**WORK INSTRUCTION:** Exactly as they appear, set down all of the records.

:: RECORDS FOR THE EXERCISE

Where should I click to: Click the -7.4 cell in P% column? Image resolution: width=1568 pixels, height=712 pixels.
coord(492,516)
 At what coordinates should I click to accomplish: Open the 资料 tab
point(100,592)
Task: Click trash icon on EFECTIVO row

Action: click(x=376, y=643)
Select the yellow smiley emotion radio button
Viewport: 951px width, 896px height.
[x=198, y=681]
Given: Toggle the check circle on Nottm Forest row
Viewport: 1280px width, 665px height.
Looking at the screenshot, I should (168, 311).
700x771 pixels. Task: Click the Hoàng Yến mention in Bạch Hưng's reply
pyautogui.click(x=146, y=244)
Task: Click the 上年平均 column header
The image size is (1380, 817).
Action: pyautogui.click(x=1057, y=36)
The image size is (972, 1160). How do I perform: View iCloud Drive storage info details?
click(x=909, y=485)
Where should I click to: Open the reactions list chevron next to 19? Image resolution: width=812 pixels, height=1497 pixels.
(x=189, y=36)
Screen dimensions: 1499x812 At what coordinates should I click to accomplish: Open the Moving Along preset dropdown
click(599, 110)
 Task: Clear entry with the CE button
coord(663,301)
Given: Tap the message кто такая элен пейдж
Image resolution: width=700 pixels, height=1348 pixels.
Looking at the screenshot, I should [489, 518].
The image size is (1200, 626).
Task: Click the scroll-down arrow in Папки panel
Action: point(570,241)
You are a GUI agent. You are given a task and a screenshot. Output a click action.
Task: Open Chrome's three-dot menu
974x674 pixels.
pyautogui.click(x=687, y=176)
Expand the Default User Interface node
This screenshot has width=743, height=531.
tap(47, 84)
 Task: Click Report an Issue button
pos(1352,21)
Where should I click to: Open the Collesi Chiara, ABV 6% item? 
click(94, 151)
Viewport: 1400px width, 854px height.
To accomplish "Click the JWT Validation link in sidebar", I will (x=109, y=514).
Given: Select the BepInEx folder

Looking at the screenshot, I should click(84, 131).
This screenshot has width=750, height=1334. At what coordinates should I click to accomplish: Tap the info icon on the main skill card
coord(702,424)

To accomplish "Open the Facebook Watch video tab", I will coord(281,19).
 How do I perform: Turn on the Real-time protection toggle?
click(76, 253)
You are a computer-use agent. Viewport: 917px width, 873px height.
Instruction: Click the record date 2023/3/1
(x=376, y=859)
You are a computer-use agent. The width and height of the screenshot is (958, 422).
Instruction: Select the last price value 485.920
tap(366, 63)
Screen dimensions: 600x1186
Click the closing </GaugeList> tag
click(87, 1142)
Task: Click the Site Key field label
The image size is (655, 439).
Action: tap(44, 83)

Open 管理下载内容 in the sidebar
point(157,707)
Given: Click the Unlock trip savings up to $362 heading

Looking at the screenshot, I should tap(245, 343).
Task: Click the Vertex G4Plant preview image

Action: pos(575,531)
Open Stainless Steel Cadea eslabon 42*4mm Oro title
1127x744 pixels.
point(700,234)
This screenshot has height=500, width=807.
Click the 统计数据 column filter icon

::::

**WRITTEN SOLUTION:**
Where should I click to: Click the -7.4 cell in P% column? Image resolution: width=1568 pixels, height=712 pixels.
coord(492,516)
 At what coordinates should I click to accomplish: Open the 资料 tab
point(100,592)
Task: Click trash icon on EFECTIVO row

Action: click(x=376, y=643)
Select the yellow smiley emotion radio button
Viewport: 951px width, 896px height.
[x=198, y=681]
Given: Toggle the check circle on Nottm Forest row
Viewport: 1280px width, 665px height.
Looking at the screenshot, I should (168, 311).
700x771 pixels. Task: Click the Hoàng Yến mention in Bạch Hưng's reply
pyautogui.click(x=146, y=244)
Task: Click the 上年平均 column header
The image size is (1380, 817).
Action: pyautogui.click(x=1057, y=36)
The image size is (972, 1160). How do I perform: View iCloud Drive storage info details?
click(x=909, y=485)
Where should I click to: Open the reactions list chevron next to 19? Image resolution: width=812 pixels, height=1497 pixels.
(x=189, y=36)
Screen dimensions: 1499x812 At what coordinates should I click to accomplish: Open the Moving Along preset dropdown
click(599, 110)
 Task: Clear entry with the CE button
coord(663,301)
Given: Tap the message кто такая элен пейдж
Image resolution: width=700 pixels, height=1348 pixels.
Looking at the screenshot, I should [489, 518].
The image size is (1200, 626).
Task: Click the scroll-down arrow in Папки panel
Action: point(570,241)
You are a GUI agent. You are given a task and a screenshot. Output a click action.
Task: Open Chrome's three-dot menu
974x674 pixels.
pyautogui.click(x=687, y=176)
Expand the Default User Interface node
This screenshot has width=743, height=531.
tap(47, 84)
 Task: Click Report an Issue button
pos(1352,21)
Where should I click to: Open the Collesi Chiara, ABV 6% item? 
click(94, 151)
Viewport: 1400px width, 854px height.
To accomplish "Click the JWT Validation link in sidebar", I will (x=109, y=514).
Given: Select the BepInEx folder

Looking at the screenshot, I should click(84, 131).
This screenshot has width=750, height=1334. At what coordinates should I click to accomplish: Tap the info icon on the main skill card
coord(702,424)

To accomplish "Open the Facebook Watch video tab", I will coord(281,19).
 How do I perform: Turn on the Real-time protection toggle?
click(76, 253)
You are a computer-use agent. Viewport: 917px width, 873px height.
Instruction: Click the record date 2023/3/1
(x=376, y=859)
You are a computer-use agent. The width and height of the screenshot is (958, 422).
Instruction: Select the last price value 485.920
tap(366, 63)
Screen dimensions: 600x1186
Click the closing </GaugeList> tag
click(87, 1142)
Task: Click the Site Key field label
The image size is (655, 439).
Action: tap(44, 83)

Open 管理下载内容 in the sidebar
point(157,707)
Given: Click the Unlock trip savings up to $362 heading

Looking at the screenshot, I should tap(245, 343).
Task: Click the Vertex G4Plant preview image

Action: pos(575,531)
Open Stainless Steel Cadea eslabon 42*4mm Oro title
1127x744 pixels.
point(700,234)
This screenshot has height=500, width=807.
Click the 统计数据 column filter icon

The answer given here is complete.